Atlanta mayor: ‘Monster’ who killed parkgoer must be caught
MARIETTA, Ga. (AP) — The “monster” who stabbed a woman to death and also killed her dog as they walked in a popular Atlanta park must be taken off the streets, but rumors are not helping police to solve the case, the city’s mayor said Tuesday.
In a slaying that has stoked intense interest and fear across the city, Katherine Janness, 40, was found just inside an entrance to Piedmont Park about 1 a.m. on July 28. She had been stabbed multiple times in what the deputy police chief described as a gruesome scene. Her dog, Bowie, was found dead nearby.

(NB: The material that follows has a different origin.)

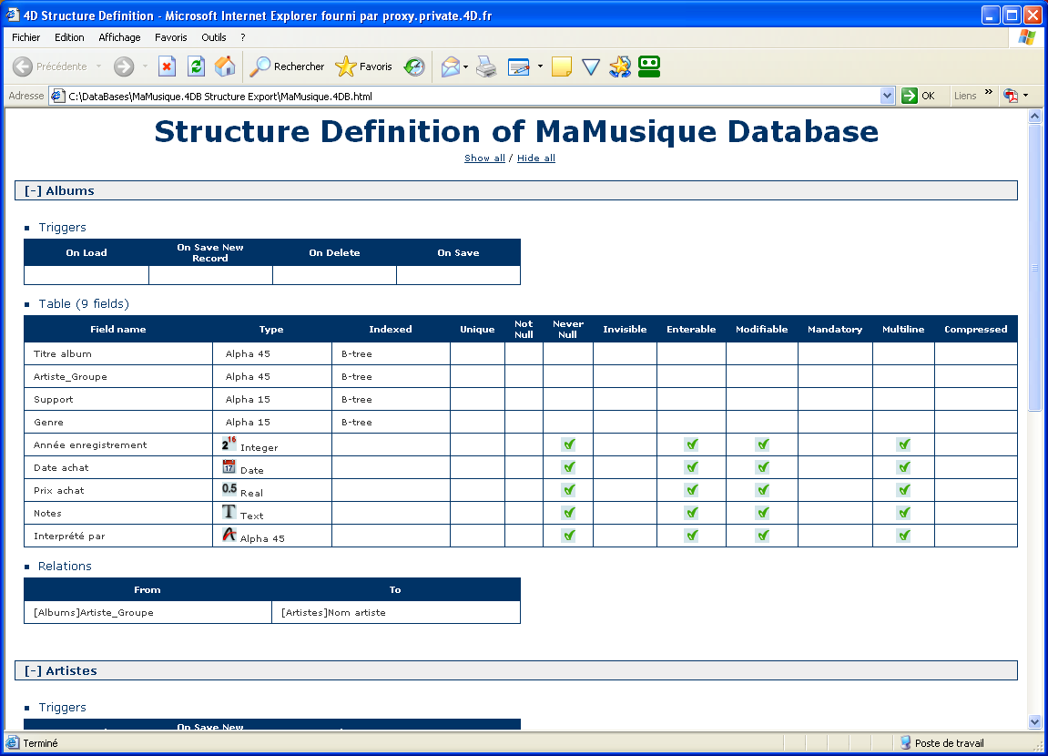
Task: Click in the Adresse URL field
Action: pyautogui.click(x=455, y=96)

“I know there have been several rumors that there is a serial killer on the loose in our city,” Mayor Keisha Lance Bottoms said at a Tuesday briefing. “We don’t have any evidence of that.”
Janness was a member of the city’s LGBTQ community, and Bottoms also addressed speculation that the killing was a hate crime. “As of now, we don’t have any proof of that,” she said.
The rumors and false information being spread on social media are not helpful to the investigation and “will not help us get this monster off of the street,” Bottoms said.
Police on Tuesday released images from surveillance cameras showing six possible witnesses who were in and around the park around the time of the slaying. They’re hoping for the public’s help to identify them.
“Not saying that they’re responsible — I want to be clear about that,” Atlanta police Deputy Chief Charles Hampton Jr. said. “But we’re hoping they saw something that could further our investigation.”
Detectives have also gone door-to-door in neighborhoods near the park, asking neighbors and businesses for surveillance footage. A $10,000 reward was initially offered for information regarding the slaying, and a member of People for Ethical Treatment of Animals doubled that by putting up an additional $10,000, the animal rights group announced Tuesday.
Investigators sought help from the FBI almost immediately, said Atlanta Police Chief Rodney Bryant.
The homicide “was so unique that I felt that we needed to collaborate with as many resources as we possibly can,” Bryant said.
Janness, known to her friends as Katie, was a bartender at a nearby restaurant, friends and relatives said. She was also a devoted daughter, sister, wife, and a friend of many, Hampton said.
“She was a vocal advocate for social justice,” he said. “Now it’s time for us to give justice for Katie.”